What NKU And The Museum Center Hope To Learn From An Ancient Mummy

Jan 17, 2019

For someone who's been dead for 1,900 years, "Umi" certainly is getting out a lot lately. Fresh off a stay at Mount St. Joseph University as part of the Curate My Community initiative, the Cincinnati Museum Center's Egyptian mummy visited Northern Kentucky University Thursday for X-rays and a CT scan.

It's been nine years since the museum center's last scans of the mummified remains. Technological improvements mean new images taken Thursday by NKU students may be more detailed.

Better images could help museum curators learn more about how Umi died, says Bob Genheimer, curator of archeology. "The first time we looked at it, there was nothing showing. Often times, skeletally, you can't tell what occurred. We didn't see any clear trauma."

An X-ray shows the skeletal remains of a young boy. It also reveals amulets placed along his body to represent his various organs in the afterlife.
Credit Tana Weingartner / WVXU

Even if the new images don't give any further clues, he's hoping to learn a little more about what's underneath the linen wrappings.

"We also want to reproduce the body again through 3-D printing, and a series of amulets that are with the body, as well."

Based on the eruption of his teeth along the jaw, curators know Umi was between 3 and 5 years old when he died. Researchers determined he was male based on the markings on the wrappings.

"We don't know his name," Genheimer explains. "We gave him the name Umi, which in North African means 'life,' because the afterlife was important to these people."

Genheimer says Umi would not have been royalty. It was commonplace to mummify deceased individuals and animals 1,900 years ago.

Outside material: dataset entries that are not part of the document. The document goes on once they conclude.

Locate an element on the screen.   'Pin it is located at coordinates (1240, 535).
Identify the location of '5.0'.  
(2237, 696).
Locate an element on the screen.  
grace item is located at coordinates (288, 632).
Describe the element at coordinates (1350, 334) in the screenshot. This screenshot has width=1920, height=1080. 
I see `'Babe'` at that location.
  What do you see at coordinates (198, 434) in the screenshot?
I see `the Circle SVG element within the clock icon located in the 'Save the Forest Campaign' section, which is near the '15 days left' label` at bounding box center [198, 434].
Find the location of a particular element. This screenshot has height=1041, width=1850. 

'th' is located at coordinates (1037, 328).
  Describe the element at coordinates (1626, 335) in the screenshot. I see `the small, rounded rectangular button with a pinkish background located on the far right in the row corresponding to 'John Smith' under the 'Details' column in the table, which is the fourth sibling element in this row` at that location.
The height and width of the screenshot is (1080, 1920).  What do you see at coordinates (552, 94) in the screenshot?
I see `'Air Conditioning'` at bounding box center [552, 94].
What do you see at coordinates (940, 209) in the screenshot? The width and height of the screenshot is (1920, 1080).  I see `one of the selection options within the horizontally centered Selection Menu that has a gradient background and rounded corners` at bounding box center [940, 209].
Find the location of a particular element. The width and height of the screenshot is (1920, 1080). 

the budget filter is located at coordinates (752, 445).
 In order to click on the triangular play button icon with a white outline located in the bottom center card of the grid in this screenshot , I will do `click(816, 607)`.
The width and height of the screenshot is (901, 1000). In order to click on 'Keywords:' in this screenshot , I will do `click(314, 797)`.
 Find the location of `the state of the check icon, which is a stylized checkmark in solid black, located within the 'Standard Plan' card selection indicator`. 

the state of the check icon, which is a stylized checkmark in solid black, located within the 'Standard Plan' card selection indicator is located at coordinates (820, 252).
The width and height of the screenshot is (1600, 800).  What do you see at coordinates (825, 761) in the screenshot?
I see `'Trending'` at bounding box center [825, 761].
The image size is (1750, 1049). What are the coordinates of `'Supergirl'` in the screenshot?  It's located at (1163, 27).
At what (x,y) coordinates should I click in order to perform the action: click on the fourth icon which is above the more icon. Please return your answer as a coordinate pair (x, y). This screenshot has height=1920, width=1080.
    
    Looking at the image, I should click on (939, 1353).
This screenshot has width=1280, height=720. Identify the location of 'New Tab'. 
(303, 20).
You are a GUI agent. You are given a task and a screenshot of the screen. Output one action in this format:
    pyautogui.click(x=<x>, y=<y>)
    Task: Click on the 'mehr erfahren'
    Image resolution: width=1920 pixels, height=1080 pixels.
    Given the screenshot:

Sarah Kramer, a third-year radiologic sciences major, guides Umi into the CT scanner under the guidance of Assistant Professor Jason Applegate.
Credit Tana Weingartner / WVXU

A 'Once In A Lifetime' Learning Experience

Several dozen third-year NKU students clad in black surgical scrubs crowd around the various medical devices and computer screens. They take turns pressing buttons, moving X-ray panels and positioning the scanners.

Assistant Professor of Radiologic Sciences Jason Applegate calls scanning the mummy a "once in a lifetime opportunity for the students," only made possible because "NKU is one of just a few undergraduate universities to have a CT scanner."

Cincinnati Museum Center curators Bob Genheimer (left) and Tyler Swinney carefully place the mummy onto the CT scanner before students take turns making scans.
Credit Tana Weingartner / WVXU

Umi goes back on exhibit at the Cincinnati Museum Center March 22. Genheimer says he'd like to have some of the results ready for display then, too. Umi will be on exhibit through the end of 2019.